D’autres pellicules m’ont interpelé au TIFF. Richard Linklater a réalisé deux films, tous deux dignes d’intérêt : Nouvelle Vague, sur le tournage du premier film classique de Jean-Luc Godard, À bout de souffle, avec des acteurs ressemblants jouant Jean-Paul Belmondo, Jean Seberg et bien d’autres, est un régal pour les cinéphiles. Blue Moon, avec Ethan Hawke dans le rôle du grand et passionné parolier de Broadway, Lorenz Hart, ravira les amateurs de showbiz dont je fais partie ! La Palme d’or de Jafar Panahi à Cannes, Ce n’était qu’un accident, est un drame sur les répercussions du régime tortueux en Iran que Panahi lui-même, désormais basé par intermittence à l’étranger, a subies. C’est l’un de ses meilleurs films.

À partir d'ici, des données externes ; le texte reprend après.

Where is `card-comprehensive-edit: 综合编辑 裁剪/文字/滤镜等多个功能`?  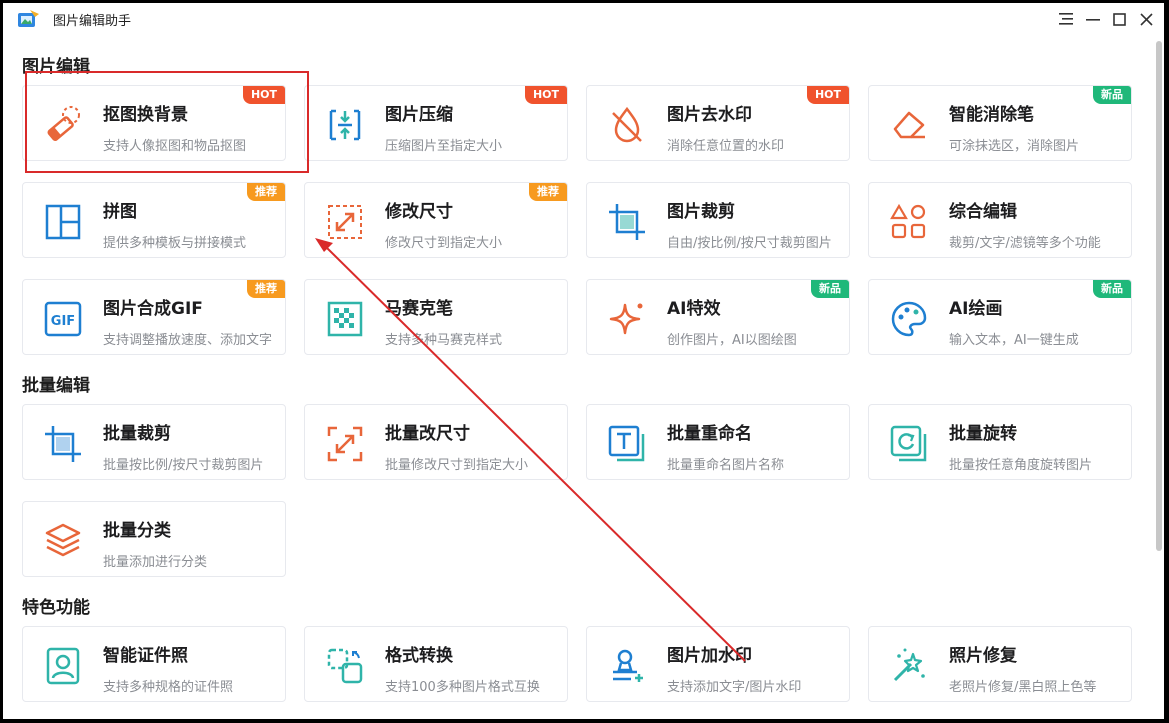 card-comprehensive-edit: 综合编辑 裁剪/文字/滤镜等多个功能 is located at coordinates (1000, 220).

La plus belle surprise fut Le Gâteau du Président, de Hasan Hadi, drame primé à Cannes, qui se déroule dans l’Irak des années 1990, à une époque où la population affamée devait célébrer chaque année l’anniversaire de Saddam Hussein. La petite Lamia (Baneen Ahmad Nayyef) doit lui préparer un gâteau, même si son village isolé manque d’ingrédients. Son voyage, accompagné de son coq apprivoisé, est allégorique sans jamais perdre de vue la dure réalité de cette époque. C’est ce regard d’enfant sur les bouleversements et la résilience qui m’a fait prendre conscience une fois de plus de l’exaltation qu’un film peut procurer lorsqu’il vous transporte dans des lieux insoupçonnés et inoubliables.
Peter Rainer
d’après son article dans le Christian Science Monitor.